Before beginning work, your proposed Cochrane Review title must be registered with a Cochrane Review Group. This prevents duplication of effort with other authors and ensures that your topic is appropriate for a Cochrane Review. There are 53 Review Groups, each focusing on a particular area of health care, co-ordinated by an editorial team who edit and publish protocols and completed reviews in The Cochrane Library. Unlike other journals, your Cochrane Review Group will provide support and advice throughout the review process.
The steps you need to follow to propose a new review are outlined below. If you need assistance or are unsure how to proceed, contact your nearest Cochrane Centre.
1. Decide on your topic for a review. Make sure your proposal does not duplicate any work already published or registered with The Cochrane Collaboration.
- Search The Cochrane Library for any published protocols or reviews related to your topic of interest.
- Browse the list of unpublished registered titles on Cochrane Summaries. There, you can use the "Filter by: Cochrane group topics" on the left to sort by Cochrane Review Group.
2. Identify a team of authors for your review. Cochrane Reviews must be undertaken by more than one person.
- Review teams should include people with expertise in the topic area being reviewed, and someone with experience in systematic review methodology.
- First-time review authors are encouraged to access Cochrane Training workshops and resources.
- Further details of the expectations of author teams can be found here: http://www.cochrane.org/editorial-and-publishing-policy-resource/managing-expectations
3. Identify the Cochrane Review Group that is most relevant to your topic of interest.

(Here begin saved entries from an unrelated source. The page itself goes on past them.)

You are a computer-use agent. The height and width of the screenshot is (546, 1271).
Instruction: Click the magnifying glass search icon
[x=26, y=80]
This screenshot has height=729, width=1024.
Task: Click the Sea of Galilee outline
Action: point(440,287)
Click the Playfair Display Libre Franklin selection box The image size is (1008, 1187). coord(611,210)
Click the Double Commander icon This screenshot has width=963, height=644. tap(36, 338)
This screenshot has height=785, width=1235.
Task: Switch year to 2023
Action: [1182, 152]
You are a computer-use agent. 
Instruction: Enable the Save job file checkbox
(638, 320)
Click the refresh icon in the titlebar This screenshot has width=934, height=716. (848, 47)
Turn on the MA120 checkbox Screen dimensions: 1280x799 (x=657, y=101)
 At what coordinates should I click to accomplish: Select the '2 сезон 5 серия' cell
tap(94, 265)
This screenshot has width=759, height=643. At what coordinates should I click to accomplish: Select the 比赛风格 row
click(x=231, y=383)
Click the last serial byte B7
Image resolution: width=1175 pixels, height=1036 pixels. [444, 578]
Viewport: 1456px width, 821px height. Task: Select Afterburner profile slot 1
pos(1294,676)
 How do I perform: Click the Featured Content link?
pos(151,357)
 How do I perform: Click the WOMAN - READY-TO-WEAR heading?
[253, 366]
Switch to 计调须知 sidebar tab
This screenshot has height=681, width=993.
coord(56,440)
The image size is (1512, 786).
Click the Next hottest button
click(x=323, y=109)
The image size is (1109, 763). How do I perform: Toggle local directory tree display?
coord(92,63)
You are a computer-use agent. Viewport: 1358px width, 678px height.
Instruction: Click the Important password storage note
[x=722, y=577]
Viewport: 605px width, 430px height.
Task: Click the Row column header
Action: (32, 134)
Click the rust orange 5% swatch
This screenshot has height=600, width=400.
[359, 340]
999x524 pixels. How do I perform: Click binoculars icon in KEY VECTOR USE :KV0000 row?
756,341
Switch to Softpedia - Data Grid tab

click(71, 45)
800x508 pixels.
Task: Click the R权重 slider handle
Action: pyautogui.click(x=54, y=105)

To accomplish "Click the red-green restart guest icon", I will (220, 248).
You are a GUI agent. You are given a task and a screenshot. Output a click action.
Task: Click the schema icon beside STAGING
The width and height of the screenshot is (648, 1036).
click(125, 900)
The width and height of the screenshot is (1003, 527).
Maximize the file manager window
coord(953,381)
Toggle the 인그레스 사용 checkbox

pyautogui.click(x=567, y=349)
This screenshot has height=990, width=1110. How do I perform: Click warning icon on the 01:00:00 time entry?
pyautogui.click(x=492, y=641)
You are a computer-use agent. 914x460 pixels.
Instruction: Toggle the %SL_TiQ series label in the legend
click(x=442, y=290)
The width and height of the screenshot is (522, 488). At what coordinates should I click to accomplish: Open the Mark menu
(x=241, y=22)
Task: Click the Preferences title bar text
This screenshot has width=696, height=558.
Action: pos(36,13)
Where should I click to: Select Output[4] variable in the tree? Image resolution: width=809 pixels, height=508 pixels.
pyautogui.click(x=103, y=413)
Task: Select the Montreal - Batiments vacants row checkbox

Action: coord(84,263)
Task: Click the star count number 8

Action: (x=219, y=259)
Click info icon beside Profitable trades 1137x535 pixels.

- Check the Review Group website for details of the topics they cover and priorities for reviews of importance.
- If you are unsure which Review Group relates to your topic of interest, check the byline information of published reviews on related topics in The Cochrane Library, or contact a managing editor at any of the potentially relevant review groups.
4. Make contact with the Review Group.
- Check the Review Group website for details on how they prefer to be contacted by new authors. This is usually by email, or they may have an online form. Let them know as much as you can about your proposed review.
- All Review Groups will ask you to complete a Review Proposal Form, which can be found on the group’s website. This form lets the group know the details of your proposed review, and the team you have put together.
Review proposals are accepted at the discretion of the Review Group. There may be some discussion with the Review Group editors and amendments required to clarify or change the scope of the proposed review before the title can be registered.
Please note that not all Cochrane Review Groups accept Diagnostic Test Accuracy (DTA) review proposals. Those interested in conducting DTA reviews should contact the relevant CRG and visit the DTA Working Group website.